As Health & Safety Director at Rendall & Rittner, Vanessa oversees contractor assurance across around 1,600 buildings. That scale brings constant pressure to deliver work efficiently in people’s homes without compromising safety – sharpening one question above all others: how confident can you be that what’s written on paper is truly understood on site?
One of the most consistent challenges Vanessa saw in 2025 was the growing gap between documentation and understanding. While RAMS were routinely submitted, they did not always reflect how work was carried out on site, or whether the individuals doing the work genuinely understood:
This challenge became more pronounced with the increasing use of AI to generate risk assessments and method statements. While these documents can appear technically sound, they create a false sense of assurance if they are not properly understood or communicated to those carrying out the work.
“There’s a difference between having evidence and being able to demonstrate competence,” Vanessa explains. “We need confidence not just in the paperwork, but in the people applying it.”
In response, Vanessa and her team have taken a more rounded approach. High-risk RAMS continue to be reviewed centrally, but this is now supported by broader contractor engagement – including site visits and earlier conversations about upcoming works. Looking at contractors more holistically has helped reduce delays while keeping expectations clear and proportionate to risk.
Alongside competence, visibility has been a key theme. With a large and varied contractor base, knowing who is approved, current, and suitable for specific works is essential for property teams making day-to-day decisions about who can be instructed to carry out work safely.
Improved contractor oversight has also helped the business respond more confidently when unexpected issues arise. In 2025, the industry-wide impact of a high-profile fire engineering case, involving allegations of fraudulent practice, disrupted established arrangements across the sector. The effects are still being felt, requiring careful reassessment of contractor engagement and clear communication with clients.
Having a clear, accurate view of contractor status and scope of work has enabled risks to be addressed in a measured way – without over-correcting or introducing unnecessary friction for teams on the ground.
This is where working with SafeContractor has played a vital role. By providing consistent, risk-based pre-qualification and independent contractor verification, it gives Vanessa’s team a reliable baseline they can build on, rather than replacing internal judgement or established contractor relationships.
A significant change in 2025 was Vanessa joining the Rendall & Rittner board. This has brought health and safety closer to strategic decision-making and made contractor assurance easier to keep on the agenda.
“Having technical health and safety representation at board level has made a real difference,” she says. “It means issues can be raised early and discussed in the right context.”
From a reporting perspective, the focus is on practical indicators rather than headline statistics alone. Contractor certification levels are reviewed regularly, inactive contractors are removed from approved lists, and assurance is treated as an ongoing process rather than a one-off exercise.
For 2026, Vanessa’s priority is continuing the shift towards competence-led assurance across the supply chain. That means placing greater emphasis on understanding – for both contractors and internal teams – and ensuring people feel confident to challenge when something does not look right.

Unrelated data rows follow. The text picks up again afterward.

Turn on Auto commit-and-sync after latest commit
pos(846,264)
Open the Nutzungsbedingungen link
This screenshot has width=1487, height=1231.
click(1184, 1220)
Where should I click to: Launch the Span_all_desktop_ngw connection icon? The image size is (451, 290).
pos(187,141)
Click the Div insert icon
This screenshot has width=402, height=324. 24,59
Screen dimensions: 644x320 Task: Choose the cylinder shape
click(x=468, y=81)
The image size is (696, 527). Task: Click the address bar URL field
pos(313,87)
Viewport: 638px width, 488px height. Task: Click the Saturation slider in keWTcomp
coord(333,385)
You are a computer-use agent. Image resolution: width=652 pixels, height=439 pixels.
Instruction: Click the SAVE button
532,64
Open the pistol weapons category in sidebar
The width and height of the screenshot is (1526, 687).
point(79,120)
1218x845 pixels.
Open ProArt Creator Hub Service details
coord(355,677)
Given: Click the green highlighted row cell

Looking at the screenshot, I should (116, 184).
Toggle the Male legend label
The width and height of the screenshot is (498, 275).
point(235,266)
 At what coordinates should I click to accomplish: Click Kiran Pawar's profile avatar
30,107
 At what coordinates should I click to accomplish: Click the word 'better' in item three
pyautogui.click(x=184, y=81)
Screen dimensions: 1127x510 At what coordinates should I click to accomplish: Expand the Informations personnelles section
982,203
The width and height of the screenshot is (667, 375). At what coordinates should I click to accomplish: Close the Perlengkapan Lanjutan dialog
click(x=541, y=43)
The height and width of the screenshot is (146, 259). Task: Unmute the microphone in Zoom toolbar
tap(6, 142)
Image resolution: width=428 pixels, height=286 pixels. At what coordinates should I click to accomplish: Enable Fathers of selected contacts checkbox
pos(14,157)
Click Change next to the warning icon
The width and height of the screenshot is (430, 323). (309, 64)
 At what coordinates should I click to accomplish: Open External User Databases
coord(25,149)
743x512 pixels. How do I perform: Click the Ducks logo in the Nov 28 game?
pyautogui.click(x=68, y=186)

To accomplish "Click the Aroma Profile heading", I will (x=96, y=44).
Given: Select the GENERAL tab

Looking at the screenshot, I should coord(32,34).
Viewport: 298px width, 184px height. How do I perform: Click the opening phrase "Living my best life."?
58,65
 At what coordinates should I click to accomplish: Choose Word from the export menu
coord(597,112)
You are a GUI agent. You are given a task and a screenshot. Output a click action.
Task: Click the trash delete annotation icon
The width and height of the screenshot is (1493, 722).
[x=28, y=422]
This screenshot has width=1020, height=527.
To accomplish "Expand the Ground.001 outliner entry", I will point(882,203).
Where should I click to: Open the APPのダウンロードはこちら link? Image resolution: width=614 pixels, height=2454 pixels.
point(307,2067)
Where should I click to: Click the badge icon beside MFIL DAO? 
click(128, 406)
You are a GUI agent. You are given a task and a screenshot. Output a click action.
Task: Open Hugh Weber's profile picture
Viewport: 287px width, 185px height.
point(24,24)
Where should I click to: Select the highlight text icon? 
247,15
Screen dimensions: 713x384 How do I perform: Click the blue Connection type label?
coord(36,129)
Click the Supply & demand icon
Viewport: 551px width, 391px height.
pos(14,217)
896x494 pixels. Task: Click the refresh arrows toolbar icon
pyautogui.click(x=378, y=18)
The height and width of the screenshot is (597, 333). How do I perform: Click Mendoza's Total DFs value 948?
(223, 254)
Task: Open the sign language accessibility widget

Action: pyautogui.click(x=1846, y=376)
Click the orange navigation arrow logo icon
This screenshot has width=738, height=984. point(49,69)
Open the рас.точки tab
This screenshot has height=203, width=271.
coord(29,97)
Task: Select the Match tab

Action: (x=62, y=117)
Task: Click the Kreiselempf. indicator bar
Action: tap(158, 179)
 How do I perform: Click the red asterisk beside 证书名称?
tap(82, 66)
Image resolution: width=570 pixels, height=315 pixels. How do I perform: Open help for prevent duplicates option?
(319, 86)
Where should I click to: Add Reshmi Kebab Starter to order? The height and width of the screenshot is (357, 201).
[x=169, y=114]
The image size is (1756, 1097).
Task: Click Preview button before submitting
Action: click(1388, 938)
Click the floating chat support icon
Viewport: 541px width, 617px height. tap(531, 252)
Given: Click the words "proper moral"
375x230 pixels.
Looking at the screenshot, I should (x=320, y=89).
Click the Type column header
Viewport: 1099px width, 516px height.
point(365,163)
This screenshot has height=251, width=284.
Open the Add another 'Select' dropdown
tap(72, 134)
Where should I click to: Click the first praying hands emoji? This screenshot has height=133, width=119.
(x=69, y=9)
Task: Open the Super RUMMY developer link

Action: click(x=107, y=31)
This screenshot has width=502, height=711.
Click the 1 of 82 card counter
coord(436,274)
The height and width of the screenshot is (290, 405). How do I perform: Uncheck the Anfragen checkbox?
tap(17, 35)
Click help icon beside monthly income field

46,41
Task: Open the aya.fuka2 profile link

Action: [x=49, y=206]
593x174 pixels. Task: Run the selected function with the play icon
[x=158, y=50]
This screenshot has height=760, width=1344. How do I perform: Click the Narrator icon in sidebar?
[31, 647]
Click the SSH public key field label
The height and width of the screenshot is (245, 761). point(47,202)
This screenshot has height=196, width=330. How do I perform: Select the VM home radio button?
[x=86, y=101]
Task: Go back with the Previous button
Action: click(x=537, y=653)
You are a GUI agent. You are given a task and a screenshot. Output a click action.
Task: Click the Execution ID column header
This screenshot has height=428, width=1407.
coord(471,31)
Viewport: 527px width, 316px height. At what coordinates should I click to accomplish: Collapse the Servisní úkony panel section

“We’re moving beyond compliance,” she says. “It’s about being able to show that people understand the risks and how to manage them.”
Internally, this includes testing knowledge rather than relying solely on training attendance, and reinforcing that people are supported to pause or stop work if something does not look right. Externally, it means maintaining clear, consistent expectations with contractors and working collaboratively to meet them.
For Vanessa, effective contractor management is not about control for its own sake. It is about creating clarity, supporting property teams, and ensuring residents can have confidence in the work taking place in their homes. Partnerships, data, and professional judgement all have a role to play in making that possible.